Penundaan  tersebut tentu merupakan sikap Galnas yang netral dalam memediasi Yos dan Suwarno. Bila Yos masih dalam proses bernegosiasi dengan Suwarno, maka Galnas memutuskan bahwa pameran tersebut harus ditunda lantaran pameran tersebut harus ada kesepakatan dengan semua kurator termasuk Suwarno. Itu artinya, Galnas masih memberi kesempatan kepada Yos untuk menegosiasikan pamerannya dengan Suwarno. Inilah sikap Galnas yang netral dalam memediasi kedua belah pihak antara Yos dan Suwarno. 
 
Penggorengan Isu: Dari Isu Perbedaan Filsafat Estetika antara Seniman dan Kurator, 
Bergeser Menjadi Isu Pembatasan Kebebasan Berekspresi

Berdasarkan uraian di atas, maka kita bisa menyimpulkan bahwa isu ini adalah isu perbedaan filsafat estetika (diskursus filsafat seni secara umum; entah Semiotik, Hermeneutik, Platon, Bordiean, Deriddean, Situationist International, Bishop, dst.) antara seniman dan kurator. Suwarno melihat bahwa—mungkin secara denotasi—karya Yos tidak sesuai dengan tema lantaran beberapa karya Yos terlalu mengkerucut pada makiannya terhadap sosok penguasa bernama Jokowi. Sedangkan Yos berikukuh bahwa harusnya tema tersebut masih selaras dengan karyanya yang mengerucut pada penguasa bernama Jokowi—mungkin secara denotasi maupun konotasi—yang patut untuk dimaki lantaran Jokowi telah menindas rakyat. 
 
Dari perbedaan filsafat estetika tersebut, maka pihak Galnas memberi kesempatan pada Yos dan Suwarno untuk bernegosiasi lagi, agar kedua belah pihak tetap dapat berjalan bersama. Sehingga pihak Galnas menunda dulu (bukan menolak atau membredel) digelarnya pameran tersebut sampai kedua belah pihak selesai bernegosiasi dan memperoleh hasil akhir bahwa pameran bisa dilanjutkan atau dibatalkan. 
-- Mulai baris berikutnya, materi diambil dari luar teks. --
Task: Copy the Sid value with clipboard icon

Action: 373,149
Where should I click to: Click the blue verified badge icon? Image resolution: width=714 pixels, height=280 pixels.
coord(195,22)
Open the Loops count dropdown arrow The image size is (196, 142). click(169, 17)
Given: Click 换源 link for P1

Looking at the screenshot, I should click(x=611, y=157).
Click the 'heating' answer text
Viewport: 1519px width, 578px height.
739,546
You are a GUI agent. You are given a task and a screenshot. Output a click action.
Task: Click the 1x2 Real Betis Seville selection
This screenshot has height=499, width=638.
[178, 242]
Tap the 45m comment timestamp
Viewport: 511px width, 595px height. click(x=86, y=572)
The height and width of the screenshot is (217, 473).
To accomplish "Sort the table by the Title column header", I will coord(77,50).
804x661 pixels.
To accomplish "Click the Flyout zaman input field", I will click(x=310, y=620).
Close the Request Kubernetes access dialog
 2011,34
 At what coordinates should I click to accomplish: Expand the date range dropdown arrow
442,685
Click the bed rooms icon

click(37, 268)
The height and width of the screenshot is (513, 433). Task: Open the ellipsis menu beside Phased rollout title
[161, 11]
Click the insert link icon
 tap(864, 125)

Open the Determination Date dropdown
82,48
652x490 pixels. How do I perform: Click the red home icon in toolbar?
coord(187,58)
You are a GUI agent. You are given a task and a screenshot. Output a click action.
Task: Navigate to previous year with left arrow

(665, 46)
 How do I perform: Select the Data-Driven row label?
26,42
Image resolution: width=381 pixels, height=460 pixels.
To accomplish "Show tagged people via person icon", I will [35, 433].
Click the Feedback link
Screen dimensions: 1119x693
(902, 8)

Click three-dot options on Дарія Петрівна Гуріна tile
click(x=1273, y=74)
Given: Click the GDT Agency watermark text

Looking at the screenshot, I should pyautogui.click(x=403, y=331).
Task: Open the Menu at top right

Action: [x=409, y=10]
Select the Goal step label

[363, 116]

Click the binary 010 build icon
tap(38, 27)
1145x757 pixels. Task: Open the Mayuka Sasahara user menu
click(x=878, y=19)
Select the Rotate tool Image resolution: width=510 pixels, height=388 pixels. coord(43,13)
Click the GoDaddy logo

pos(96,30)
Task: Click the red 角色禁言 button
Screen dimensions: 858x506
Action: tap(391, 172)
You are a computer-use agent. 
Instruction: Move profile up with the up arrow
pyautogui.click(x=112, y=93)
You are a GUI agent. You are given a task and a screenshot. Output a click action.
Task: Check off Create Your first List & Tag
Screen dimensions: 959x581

Namun, dalam proses penundaan pameran tersebut, Yos menggelar konferensi pers di depan Gedung Galnas. Yos mengatakan bahwa pamerannya disensor oleh Galnas (Yos memakai diksi Disensor, bukan Ditunda atau Dibatalkan). Sehingga media dan masyarakat menyimpulkan bahwa pameran Yos ditutup, dihentikan, dibatalkan, atau dibredel oleh Galnas (selanjutnya Yos juga memakai diksi Bredel dalam konferensi pers dengan LBH Jakarta). 

Dari diksi dihentikan, dibatalkan, atau dibredel tersebut, maka isu ini bergeser dari awalnya isu perbedaan filsafat estetika antara seniman dan kurator, menjadi isu penutupan, penghentian, pembatalan, atau pembredelan (isu pembatasan kebebasan berekspresi) oleh Galnas. Padahal bila kita mengacu pada kronologi awal—sebelum ada konferensi pers bersama LBH Jakarta dan narasi media—maka kita bisa melihat isu ini sebagai isu perbedaan filsafat estetika, bukan sebagai isu pembatasan kebebasan berekspresi yang dilakukan oleh Galnas. 
 
Galnas sebagai Lembaga yang Memiliki Standar Tertentu, Seperti Lembaga Lainnya Galnas sebagai lembaga, tentu memiliki standar tertentu seperti lembaga-lembaga lainnya. Sebagai lembaga, Galnas tentu saja memiliki do and don’t nya sendiri. Hal ini tidak hanya kita temukan pada lembaga macam Galnas. Lembaga lainnya juga memiliki do and don’t nya sendiri, misalnya seperti Lembaga Pendidikan, Museum, X-Factor Indonesia, Indonesian Idol, dan seterusnya. 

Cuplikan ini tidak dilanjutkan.